Runping,
Thanks for the response. A question about case (2) below, (which is,
in fact, what I want to do):
- Is there any way to do this without patching the code within the
aggregator package?
It sure doesn't look like it, but just to make sure.
Thanks again,
-Dan M
On Apr 24, 2009, at 12:56 PM, Runping Qi wrote:
A couple of general goals behind of the aggregate package:
1. If you are application developers using aggregate package, you
only need
to develop your own (user defined) valuator descriptor classes,
which are
typically sub class of ValueAggregatorDescriptor. You can use
the existing aggregator types (such as LongValueSum,
ValueHistogram, etc.)
2. If you want to contribute new types of aggregator (for example, an
ValueAverage class that keeps track the average of values will be a
much
needed one), then you need to implement a class tham implements
ValueAggregator class, and to update the generateValueAggregator
method of
ValueAggregatorBaseDescriptor to handle your new aggregators.
3. If you want to contribute to the aggregate framework itsself, you
may
need to touch every bit of the code in the package.
Runping
On Thu, Apr 23, 2009 at 1:44 PM, Dan Milstein
<[email protected]> wrote:
Hello all,
I've been using streaming + the aggregate package (available via -
reducer
aggregate), and have been very happy with what it gives me.
I'm interested in writing my own new aggregate functions (in Java)
which I
could then access from my streaming code.
Can anyone give me pointers towards how to make that happen? I've
read
through the aggregate package source, but I'm not seeing how to
define my
own, and get access to it from streaming.

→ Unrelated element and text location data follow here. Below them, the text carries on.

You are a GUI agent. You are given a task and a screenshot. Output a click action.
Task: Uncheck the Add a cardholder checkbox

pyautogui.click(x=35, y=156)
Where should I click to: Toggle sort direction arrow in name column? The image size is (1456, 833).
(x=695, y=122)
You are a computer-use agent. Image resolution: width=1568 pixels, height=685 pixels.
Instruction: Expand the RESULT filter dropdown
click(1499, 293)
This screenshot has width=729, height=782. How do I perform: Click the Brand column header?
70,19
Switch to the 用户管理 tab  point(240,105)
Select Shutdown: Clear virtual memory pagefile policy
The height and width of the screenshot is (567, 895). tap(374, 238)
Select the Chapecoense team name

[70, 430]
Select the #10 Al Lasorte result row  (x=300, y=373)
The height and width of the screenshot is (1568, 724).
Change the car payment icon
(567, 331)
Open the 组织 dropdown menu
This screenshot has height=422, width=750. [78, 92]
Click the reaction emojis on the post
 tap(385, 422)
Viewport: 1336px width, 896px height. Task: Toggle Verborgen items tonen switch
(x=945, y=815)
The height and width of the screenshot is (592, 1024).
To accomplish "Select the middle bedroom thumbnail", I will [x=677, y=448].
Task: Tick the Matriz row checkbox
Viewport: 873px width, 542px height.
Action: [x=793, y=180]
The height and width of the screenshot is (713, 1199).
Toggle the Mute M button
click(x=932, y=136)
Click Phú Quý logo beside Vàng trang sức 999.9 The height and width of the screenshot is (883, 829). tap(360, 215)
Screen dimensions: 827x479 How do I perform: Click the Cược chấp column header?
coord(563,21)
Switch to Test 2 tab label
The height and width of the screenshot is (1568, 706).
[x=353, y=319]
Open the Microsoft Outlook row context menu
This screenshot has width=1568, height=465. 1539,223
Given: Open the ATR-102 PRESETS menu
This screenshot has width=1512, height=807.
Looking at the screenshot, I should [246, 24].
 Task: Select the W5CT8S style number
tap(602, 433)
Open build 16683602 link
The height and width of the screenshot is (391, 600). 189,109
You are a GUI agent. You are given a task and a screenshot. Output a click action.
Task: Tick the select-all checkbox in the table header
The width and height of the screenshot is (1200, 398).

To be specific, here's the sort of thing I'd like to be able to do:
- In Java, define a SampleValues aggregator, which chooses a sample
of the
input given to it
- From my streaming program, in say python, output:
SampleValues:some_key \t some_value
- Have the aggregate framework somehow call my new aggregator for the
combiner and reducer steps
Thanks,
-Dan Milstein